(Collected data)
#####

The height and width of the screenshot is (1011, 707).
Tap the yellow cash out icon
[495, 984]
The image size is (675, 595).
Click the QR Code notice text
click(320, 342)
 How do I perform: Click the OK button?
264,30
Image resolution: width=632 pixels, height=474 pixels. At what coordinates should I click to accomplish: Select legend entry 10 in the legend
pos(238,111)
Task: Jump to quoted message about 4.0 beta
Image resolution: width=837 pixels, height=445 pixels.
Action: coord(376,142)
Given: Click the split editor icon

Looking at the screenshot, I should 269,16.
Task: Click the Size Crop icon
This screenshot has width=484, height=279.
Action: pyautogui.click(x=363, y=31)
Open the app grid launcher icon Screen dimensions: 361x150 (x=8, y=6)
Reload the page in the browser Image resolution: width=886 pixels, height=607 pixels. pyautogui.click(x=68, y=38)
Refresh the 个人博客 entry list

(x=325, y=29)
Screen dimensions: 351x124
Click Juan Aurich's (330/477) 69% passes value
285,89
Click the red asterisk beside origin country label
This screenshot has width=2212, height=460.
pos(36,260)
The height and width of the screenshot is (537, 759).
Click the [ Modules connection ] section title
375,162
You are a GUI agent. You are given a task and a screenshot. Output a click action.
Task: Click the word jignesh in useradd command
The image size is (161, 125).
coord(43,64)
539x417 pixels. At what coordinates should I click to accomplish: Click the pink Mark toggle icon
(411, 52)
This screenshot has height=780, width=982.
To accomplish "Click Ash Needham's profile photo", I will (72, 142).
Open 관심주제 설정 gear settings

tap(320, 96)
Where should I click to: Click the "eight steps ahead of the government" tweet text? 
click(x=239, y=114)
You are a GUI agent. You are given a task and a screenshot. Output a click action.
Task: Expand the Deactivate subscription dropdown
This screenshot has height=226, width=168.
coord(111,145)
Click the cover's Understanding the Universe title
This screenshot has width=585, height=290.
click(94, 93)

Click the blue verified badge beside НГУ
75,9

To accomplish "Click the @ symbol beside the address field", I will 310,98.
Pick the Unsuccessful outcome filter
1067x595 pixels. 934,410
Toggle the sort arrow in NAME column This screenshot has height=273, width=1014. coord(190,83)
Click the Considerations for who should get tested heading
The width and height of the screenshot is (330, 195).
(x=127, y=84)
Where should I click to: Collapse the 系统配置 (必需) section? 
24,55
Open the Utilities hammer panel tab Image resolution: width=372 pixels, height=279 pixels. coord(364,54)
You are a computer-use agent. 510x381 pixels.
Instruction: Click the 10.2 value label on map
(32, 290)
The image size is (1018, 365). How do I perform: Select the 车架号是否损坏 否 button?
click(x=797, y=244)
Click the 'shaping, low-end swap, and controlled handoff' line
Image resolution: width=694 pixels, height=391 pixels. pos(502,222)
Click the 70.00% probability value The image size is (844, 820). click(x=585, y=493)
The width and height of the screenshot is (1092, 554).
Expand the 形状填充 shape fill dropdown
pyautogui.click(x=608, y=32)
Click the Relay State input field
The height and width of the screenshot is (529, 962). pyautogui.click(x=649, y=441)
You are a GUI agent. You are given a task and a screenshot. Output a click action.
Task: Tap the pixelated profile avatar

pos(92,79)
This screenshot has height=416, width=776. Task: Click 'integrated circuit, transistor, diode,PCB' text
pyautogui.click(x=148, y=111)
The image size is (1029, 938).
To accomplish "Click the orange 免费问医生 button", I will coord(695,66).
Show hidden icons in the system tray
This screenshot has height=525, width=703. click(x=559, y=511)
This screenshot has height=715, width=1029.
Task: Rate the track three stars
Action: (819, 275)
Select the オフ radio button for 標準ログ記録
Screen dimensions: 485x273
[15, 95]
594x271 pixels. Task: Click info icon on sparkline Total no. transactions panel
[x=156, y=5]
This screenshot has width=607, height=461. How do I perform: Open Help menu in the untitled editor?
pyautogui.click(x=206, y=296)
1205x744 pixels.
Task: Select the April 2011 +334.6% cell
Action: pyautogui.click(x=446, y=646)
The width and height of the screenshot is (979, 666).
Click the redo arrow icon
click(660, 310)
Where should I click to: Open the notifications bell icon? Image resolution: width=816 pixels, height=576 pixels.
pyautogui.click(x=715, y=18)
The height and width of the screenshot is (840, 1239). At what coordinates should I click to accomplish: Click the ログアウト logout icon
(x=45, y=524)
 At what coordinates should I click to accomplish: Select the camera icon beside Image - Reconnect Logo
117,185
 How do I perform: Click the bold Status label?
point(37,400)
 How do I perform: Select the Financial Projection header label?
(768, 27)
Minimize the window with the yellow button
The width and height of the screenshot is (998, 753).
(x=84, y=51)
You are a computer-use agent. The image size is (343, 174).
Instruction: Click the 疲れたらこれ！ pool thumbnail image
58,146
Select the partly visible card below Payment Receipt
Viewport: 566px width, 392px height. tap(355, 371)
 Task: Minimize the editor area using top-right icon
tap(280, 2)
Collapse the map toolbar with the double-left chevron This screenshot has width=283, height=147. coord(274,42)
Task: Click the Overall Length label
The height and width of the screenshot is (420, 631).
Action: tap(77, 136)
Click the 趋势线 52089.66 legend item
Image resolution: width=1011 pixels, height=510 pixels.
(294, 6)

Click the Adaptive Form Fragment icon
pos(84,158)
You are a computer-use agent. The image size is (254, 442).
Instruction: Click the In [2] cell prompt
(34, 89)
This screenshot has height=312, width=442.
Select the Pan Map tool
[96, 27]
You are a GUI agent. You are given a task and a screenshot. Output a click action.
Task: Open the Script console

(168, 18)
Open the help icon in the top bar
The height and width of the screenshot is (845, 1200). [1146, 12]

#####

Give back the lines of the data exactly as they are written, from the first line through the line containing "Task: Jump to quoted message about 4.0 beta".

#### Result of this task
The height and width of the screenshot is (1011, 707).
Tap the yellow cash out icon
[495, 984]
The image size is (675, 595).
Click the QR Code notice text
click(320, 342)
 How do I perform: Click the OK button?
264,30
Image resolution: width=632 pixels, height=474 pixels. At what coordinates should I click to accomplish: Select legend entry 10 in the legend
pos(238,111)
Task: Jump to quoted message about 4.0 beta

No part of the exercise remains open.